A backlog of over 2600 requirements were examined in order to determine both the requirements quality and the functional size. The size estimates were provided in both COSMIC function points and simple function points.  ScopeMaster performed this sizing analysis (that otherwise would have taken weeks) in just a few hours.   Furthermore ScopeMaster provided details of over 3000 probably defects in those requirements.  This QA work would have taken weeks if not months to have performed manually.

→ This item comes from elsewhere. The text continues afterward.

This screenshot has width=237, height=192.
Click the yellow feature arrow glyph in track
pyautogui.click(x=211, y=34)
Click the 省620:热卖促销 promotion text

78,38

ScopeMaster provided information about

  • Functionality detected and sized
  • Missing functionality
  • Buried functionality

From this information it was also possible to estimate

  • Cost range for delivering the project
  • Cost estimate for fixing the requirements problems manually vs with ScopeMaster (10x faster)
  • Project cost impact of not fixing the requirements defects vs fixing them
  • Likely timelines for the project in either scenario

Technical debt,  as defined by Ward Cunningham is the extra work that is incurred as a result of new requirements coming to light during the project.  By automating the requirements analysis, fewer surprises are likely, less technical debt and less rework.   ScopeMaster was able to avoid technical debt and quantify the savings of doing so.

All in all ScopeMaster provided the costing team with exceptional insight into the project size likely costs, resourcing and timelines.  It was also able to expose thousands of requirements defects so that the technical debt and rework on this project could be minimised.

  • Over 2600 software requirements were analysed in a few hours.

  • Saved weeks of effort to assess the size of the requirements

  • Over 3000 defects were discovered in a few hours.

  • Saved months of effort to find the defects in the requirements

  • Auditable results right down to the detail of each defect was provided.

  • Each defect if unfixed, would lead to a cost of $100k+.  Value equivalent of $300m of potential risk reduction.